[question]Did you use the mean value of all token embedding in repr filter?

Force1ess commented 10 months ago

For Semantic-based, we encode one sentence by averaging all embeddings of its tokens due to the limited context length for the model.

How about Model-based? the embedding of a sentence is a one-dimensional vector or two?

VPeterV commented 10 months ago

For Semantic-based, we encode one sentence by averaging all embeddings of its tokens due to the limited context length for the model.

How about Model-based? the embedding of a sentence is a one-dimensional vector or two?

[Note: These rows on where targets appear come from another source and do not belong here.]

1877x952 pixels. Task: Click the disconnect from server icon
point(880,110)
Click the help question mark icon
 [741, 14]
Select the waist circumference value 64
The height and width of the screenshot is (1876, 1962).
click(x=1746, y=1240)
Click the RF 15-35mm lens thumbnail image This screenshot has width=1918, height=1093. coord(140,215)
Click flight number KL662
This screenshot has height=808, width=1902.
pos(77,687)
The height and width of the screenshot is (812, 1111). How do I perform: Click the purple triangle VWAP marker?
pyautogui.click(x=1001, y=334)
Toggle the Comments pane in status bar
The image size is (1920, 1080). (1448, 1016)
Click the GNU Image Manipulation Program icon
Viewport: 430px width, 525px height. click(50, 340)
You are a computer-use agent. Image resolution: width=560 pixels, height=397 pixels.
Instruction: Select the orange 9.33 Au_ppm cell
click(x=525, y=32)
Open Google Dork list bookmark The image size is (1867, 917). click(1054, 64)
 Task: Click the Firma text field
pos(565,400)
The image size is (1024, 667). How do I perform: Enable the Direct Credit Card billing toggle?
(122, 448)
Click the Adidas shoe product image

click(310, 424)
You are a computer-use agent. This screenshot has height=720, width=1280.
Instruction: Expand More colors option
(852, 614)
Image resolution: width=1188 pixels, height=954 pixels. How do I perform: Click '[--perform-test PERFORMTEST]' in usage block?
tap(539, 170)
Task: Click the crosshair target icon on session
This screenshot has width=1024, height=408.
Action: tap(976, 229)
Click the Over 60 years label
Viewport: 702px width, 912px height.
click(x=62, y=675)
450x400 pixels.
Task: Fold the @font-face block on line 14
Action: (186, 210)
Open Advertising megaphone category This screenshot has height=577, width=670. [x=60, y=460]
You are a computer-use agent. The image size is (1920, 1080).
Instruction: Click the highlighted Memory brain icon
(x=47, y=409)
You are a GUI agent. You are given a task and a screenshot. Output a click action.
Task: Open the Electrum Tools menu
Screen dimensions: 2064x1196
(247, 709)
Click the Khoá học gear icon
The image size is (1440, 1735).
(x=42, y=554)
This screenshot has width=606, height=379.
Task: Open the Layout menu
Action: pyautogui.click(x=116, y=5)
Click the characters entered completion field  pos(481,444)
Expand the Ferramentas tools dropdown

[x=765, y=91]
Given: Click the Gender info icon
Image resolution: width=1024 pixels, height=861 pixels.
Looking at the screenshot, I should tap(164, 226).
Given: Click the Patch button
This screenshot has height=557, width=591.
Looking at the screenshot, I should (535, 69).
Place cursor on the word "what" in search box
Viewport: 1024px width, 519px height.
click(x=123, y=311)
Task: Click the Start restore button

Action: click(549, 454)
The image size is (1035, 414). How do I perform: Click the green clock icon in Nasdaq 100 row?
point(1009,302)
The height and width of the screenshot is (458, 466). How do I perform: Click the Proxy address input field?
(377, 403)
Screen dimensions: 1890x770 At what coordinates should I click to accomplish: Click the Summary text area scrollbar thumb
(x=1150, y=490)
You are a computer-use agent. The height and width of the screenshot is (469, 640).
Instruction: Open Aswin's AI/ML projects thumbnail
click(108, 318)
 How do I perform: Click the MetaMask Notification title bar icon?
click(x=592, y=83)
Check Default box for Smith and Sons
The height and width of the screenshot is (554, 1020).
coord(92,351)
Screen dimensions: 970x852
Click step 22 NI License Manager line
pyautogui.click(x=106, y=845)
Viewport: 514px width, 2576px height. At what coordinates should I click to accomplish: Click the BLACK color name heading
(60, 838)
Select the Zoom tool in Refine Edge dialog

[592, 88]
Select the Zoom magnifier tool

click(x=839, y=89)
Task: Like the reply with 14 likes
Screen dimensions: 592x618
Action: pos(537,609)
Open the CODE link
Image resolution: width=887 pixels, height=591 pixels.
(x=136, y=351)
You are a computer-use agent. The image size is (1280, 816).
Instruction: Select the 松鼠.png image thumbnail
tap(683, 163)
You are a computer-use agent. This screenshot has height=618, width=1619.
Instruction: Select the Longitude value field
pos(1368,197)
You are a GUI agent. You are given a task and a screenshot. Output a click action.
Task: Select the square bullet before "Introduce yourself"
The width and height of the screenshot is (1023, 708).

In model-based approaches, we obtain the representation of a sentence by using the hidden states of its last token. For semantic-based methods, we address the limitations of the current encoder-only models, which have a restricted context window. To do this, we employ a sliding window technique with a chunk size of 512 tokens. We then compute the average representation of these chunks to form the final sentence representation. For example, consider a sentence containing 1024 tokens. We divide it into two chunks (Chunk A1 and Chunk A2, each with 512 tokens). We calculate the average representation of all tokens within each chunk, resulting in two separate embeddings - one for each chunk. Finally, we average these two chunk embeddings to obtain the overall sentence representation.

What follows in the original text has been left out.